In March 1931, Cooper went missing from Santa Monica, and was discovered a week later in a hotel in Monterey, registered under an alias, injured and confused. She had bruises and a head injury. The doctor on her case linked her condition to her aviation stunt, telling newspapers that it was probably "a cumulative exhaustion" that "sapped her nervous strength".

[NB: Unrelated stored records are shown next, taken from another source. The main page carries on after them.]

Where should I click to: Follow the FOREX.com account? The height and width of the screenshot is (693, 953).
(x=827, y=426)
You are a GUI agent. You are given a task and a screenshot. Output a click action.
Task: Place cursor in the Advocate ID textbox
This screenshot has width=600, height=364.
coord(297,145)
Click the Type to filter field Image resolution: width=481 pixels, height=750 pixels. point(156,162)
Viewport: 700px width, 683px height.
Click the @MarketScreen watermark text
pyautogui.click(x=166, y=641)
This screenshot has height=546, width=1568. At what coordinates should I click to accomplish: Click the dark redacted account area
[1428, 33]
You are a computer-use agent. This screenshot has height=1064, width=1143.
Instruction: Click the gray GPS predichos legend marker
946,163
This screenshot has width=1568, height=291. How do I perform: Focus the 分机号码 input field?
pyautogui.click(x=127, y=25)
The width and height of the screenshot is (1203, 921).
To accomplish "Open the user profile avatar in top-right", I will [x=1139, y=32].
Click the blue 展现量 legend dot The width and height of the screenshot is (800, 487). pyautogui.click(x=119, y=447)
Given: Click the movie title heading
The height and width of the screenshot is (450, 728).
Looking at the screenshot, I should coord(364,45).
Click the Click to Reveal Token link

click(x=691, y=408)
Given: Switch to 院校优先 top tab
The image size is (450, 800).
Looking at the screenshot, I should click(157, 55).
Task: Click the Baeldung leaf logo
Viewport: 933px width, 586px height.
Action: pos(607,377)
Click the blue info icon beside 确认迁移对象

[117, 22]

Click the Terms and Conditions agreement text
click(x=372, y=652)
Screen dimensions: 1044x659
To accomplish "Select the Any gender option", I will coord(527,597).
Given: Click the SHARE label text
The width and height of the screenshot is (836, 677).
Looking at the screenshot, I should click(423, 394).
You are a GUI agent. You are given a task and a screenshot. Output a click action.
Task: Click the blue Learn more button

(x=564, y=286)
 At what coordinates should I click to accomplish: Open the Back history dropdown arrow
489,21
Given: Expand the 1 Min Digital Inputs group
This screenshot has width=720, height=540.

Trout and Cooper's 1931 record earned them decorations from several governments, and still stood in 1949. Cooper was a friend to Amelia Earhart. In 1937, she and her son drove from Los Angeles to New York in under four days, seeking another record.

=== Later activities ===
In 1934, Cooper's leg was injured when a lighting fixture fell on her while she was shopping for shoes. In 1935, she was in the news for a property dispute over an apartment she owned. In 1936, she told a reporter that she was writing about show business. Cooper was injured in a serious car accident in December 1940, and spent much of the next five years recovering. After 1945, she visited churches and hospitals to tell inspirational stories of her recovery, with a presentation titled "The Life of Christ", involving religious music and imagery. She sold Christmas cards, and sought investor funding to bring her production to military hospitals in Hawaii, Japan, Korea, and Germany in 1950. She was a member of the American Legion Auxiliary.

==Filmography==
- 1917: The Woman God Forgot
- 1918: Rimrock Jones - Hazel Hardesty
- 1918: The Whispering Chorus - Good Face
- 1918: Old Wives for New - Bertha
- 1918: Sauce for the Goose - Mrs. Edith Darch
- 1919: You Never Saw Such a Girl - Mrs. McKenzie
- 1919: Putting It Over
- 1919: Men, Women, and Money - Miss Cote
- 1919: The Third Kiss - Gwendolin Finn
- 1919: Male and Female - Fisher
- 1919: Peg o' My Heart
- 1920: Why Change Your Wife? - Gordon's Maid
- 1923: The Ten Commandments - Israelite Woman
- 1924: The Folly of Vanity - Russian Vamp (modern sequence)
- 1925: Beauty and the Bad Man - Mayme
- 1925: Grounds for Divorce - Marie
- 1925: Sally, Irene and Mary - Maggie
- 1926: Scotty of the Scouts - Effie Middleton
- 1927: The King of Kings - (uncredited)
- 1928: The Swim Princess (Short) - Swimming Coach
- 1928: The Blue Danube
- 1928: Speedy - Minor Role (uncredited)
- 1928: Say It with Sables - Maid
- 1928: Code of the Air
- 1928: The Apache - Minor Role (uncredited)
- 1928: George Washington Cohen
- 1929: Foolish Husbands (Short) - Committee Woman
- 1929: Don't Get Jealous (Short) - Mrs. Blake
- 1956: The Ten Commandments - Woman of the Court (final film role)

== Personal life ==
Copper's husband was Karl Brown, a cinematographer, screenwriter, and director. They had a son, Karl, and later divorced. Cooper died in 1986, probably in her eighties, in the Woodland Hills neighborhood of Los Angeles, California.